The lines to copy are those in the listing that hold the word "Select".

___ Data records

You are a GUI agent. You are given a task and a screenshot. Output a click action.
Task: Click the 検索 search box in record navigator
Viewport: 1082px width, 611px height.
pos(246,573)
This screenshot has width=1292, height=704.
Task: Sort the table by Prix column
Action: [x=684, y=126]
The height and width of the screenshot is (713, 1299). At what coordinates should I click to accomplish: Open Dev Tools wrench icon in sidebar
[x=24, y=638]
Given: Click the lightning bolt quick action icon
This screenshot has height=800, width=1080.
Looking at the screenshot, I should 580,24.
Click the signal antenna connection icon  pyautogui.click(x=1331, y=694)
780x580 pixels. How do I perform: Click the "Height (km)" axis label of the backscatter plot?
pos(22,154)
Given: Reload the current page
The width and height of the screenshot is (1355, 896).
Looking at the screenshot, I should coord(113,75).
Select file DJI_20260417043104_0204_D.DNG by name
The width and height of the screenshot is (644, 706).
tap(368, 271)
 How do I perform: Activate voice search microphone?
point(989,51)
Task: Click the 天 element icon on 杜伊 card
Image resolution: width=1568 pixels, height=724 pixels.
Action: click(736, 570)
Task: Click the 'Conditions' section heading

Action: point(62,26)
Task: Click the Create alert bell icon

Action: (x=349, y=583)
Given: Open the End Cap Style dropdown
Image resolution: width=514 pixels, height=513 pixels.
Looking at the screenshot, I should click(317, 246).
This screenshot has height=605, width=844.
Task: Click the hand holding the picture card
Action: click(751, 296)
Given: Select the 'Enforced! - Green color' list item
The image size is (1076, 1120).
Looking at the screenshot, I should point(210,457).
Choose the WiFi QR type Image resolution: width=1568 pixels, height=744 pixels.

______

Task output
Select file DJI_20260417043104_0204_D.DNG by name
Given: Select the 'Enforced! - Green color' list item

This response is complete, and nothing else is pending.